Programming a 2000 Year Old Sandstone Computer

[The eleventh in a series of posts on the evolution of TransForth]

If you think coding with punch cards is old school, you should try using sandstone tablets! Legend has it that members of the Cult of the Bound Variable designed and may have even constructed a city-sized machine powered by falling sand more than two millennia ago; dwarfing our ENIAC of the last century and beating us to an understanding of computation by thousands of years.

What the heck am I talking about?! Learn more here. Really, go check it out right now! But try not to get so sucked into unlocking the Cult’s mysteries that you spend days without sleep and forget to come back here.

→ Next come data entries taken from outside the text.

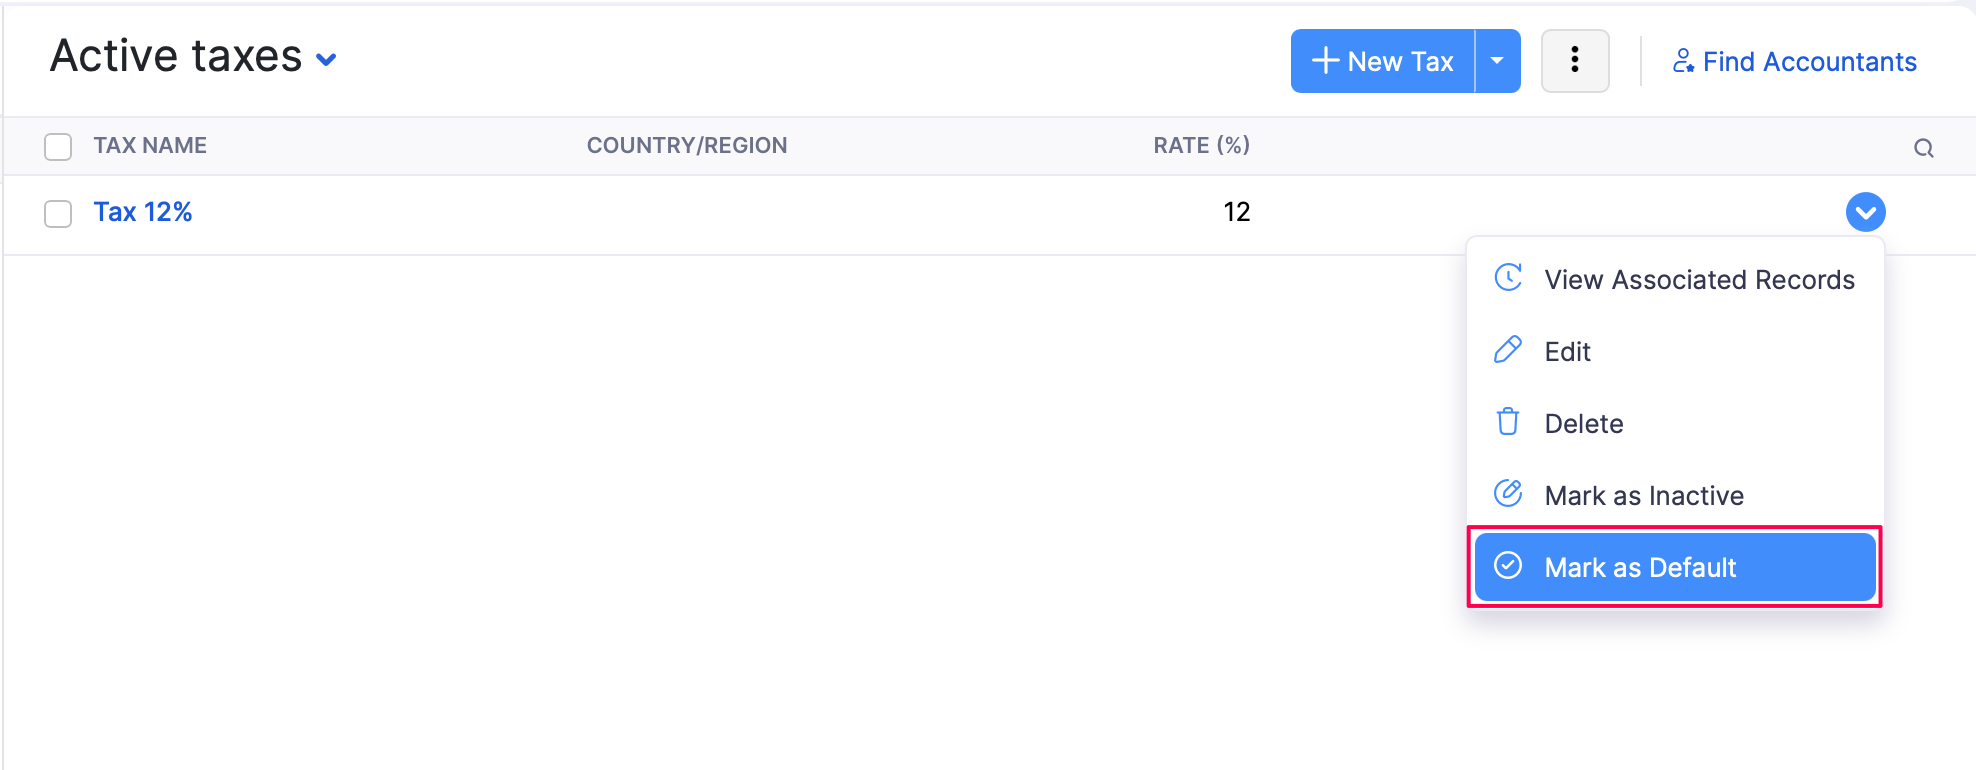
Task: Click the pencil icon next to Edit
Action: 1508,350
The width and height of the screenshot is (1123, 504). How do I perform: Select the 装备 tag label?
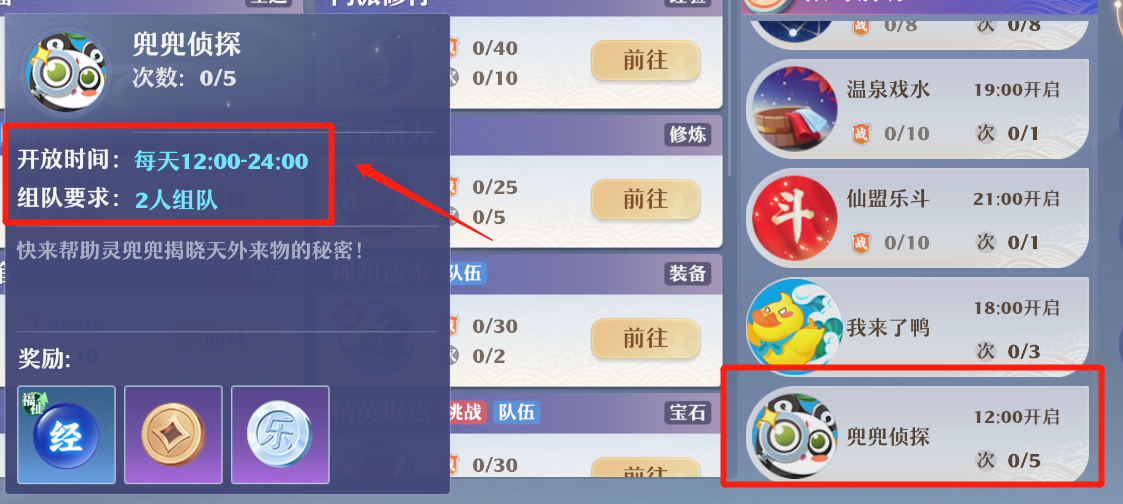click(688, 273)
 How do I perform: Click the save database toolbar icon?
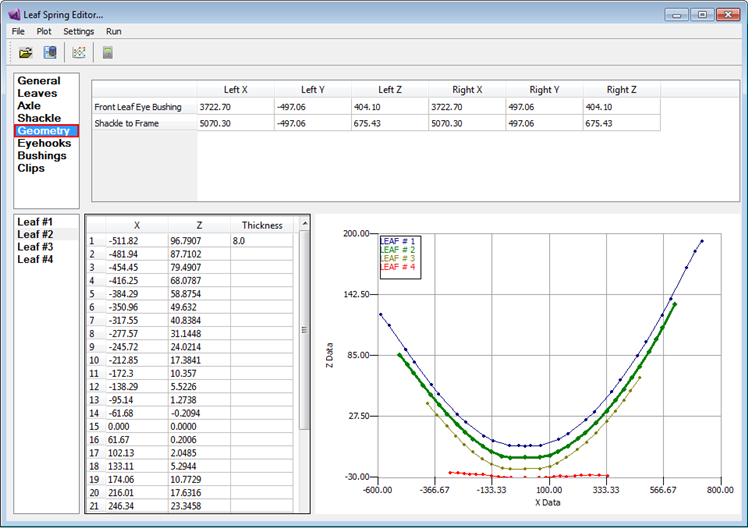(50, 53)
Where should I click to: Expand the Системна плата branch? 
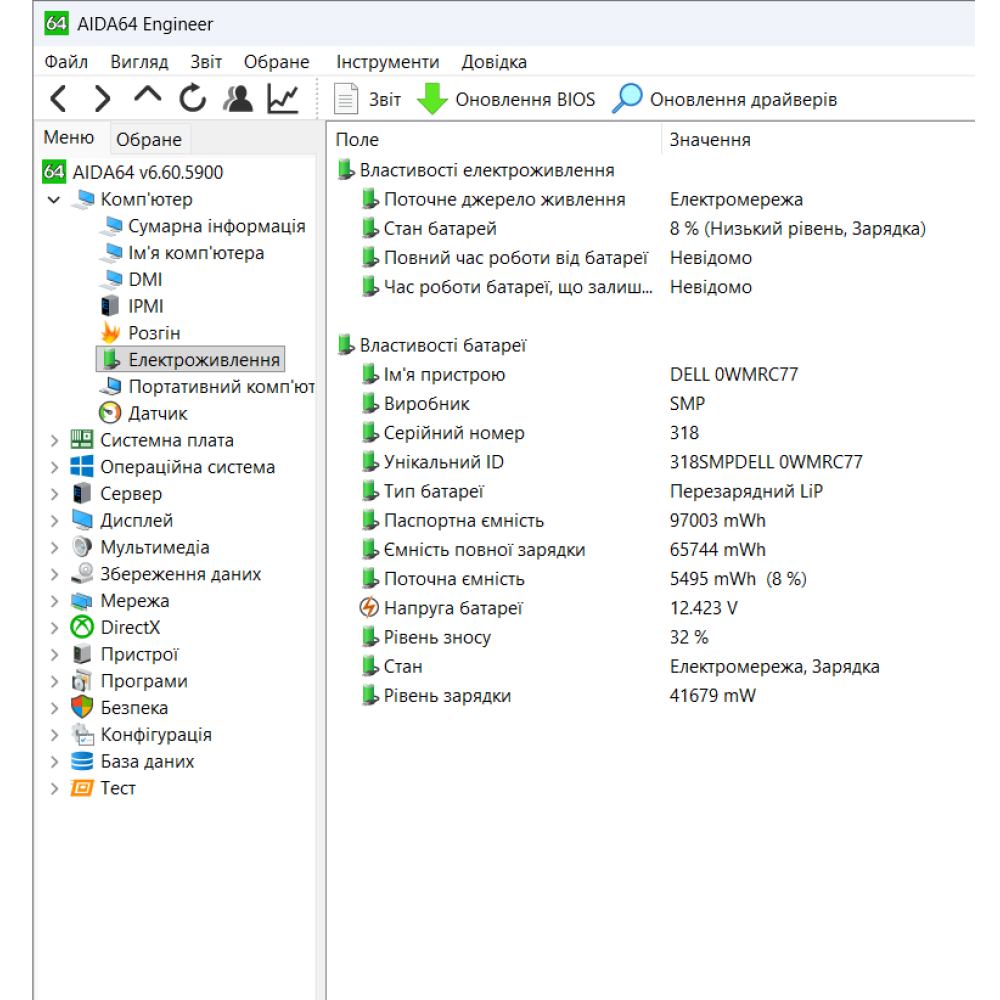point(55,439)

So far the TransForth project has taken a top-down approach; starting with high-level F# and stripping it away until we have a VM and a meta-circular interpreter. Now I want to completely switch gears and build things bottom-up, starting with raw machine code. No kidding. We’re going to build our own assembler, use it to write a Forth inner interpreter, manually pack a dictionary to bootstrap an outer interpreter, and finally again reach the nirvana of meta-circularity. Should be fun!

Bring Your Own VM

The Universal Machine is an extremely simple 32-bit RISC architecture, yet powerful enough to run a UNIX-like operating system. Emulating it on modern hardware (still made of sand by the way) is pretty straightforward. Luke Hoban has posted a very nice 40-line implementation in F# and has a VM running in Silverlight. It’s also been done in tons of other languages. The package from CMU includes a SML compiler (um\humlock) and an assembler (um\whistleock) for it and VMs in Awk, C, C#, Haskell, Java, OCaml, Perl, PostScript, Python, Scheme, SML, Tweif, x86 assembly and in UM machine code itself. I’ve also seen it in JavaScript and Ruby.

I’ve been using Luke’s F# version for my exploration. I won’t repost his code here. You can go grab it from his blog. I did have to make a one-line fix to bring it up to date with current F#:

<! let mem = ResizeArray.create 1 p0AsUInts

!> let mem = new ResizeArray<uint32[]>([|p0AsUInts|])

Bring Your Own Assembler

Running the codex and uncovering all the astoundingly wonderful mysteries within is worth a weekend of your life I assure you, but perhaps more fun will be to write our own codex! The eventual goal is a codex image that, when loaded, is a full Forth.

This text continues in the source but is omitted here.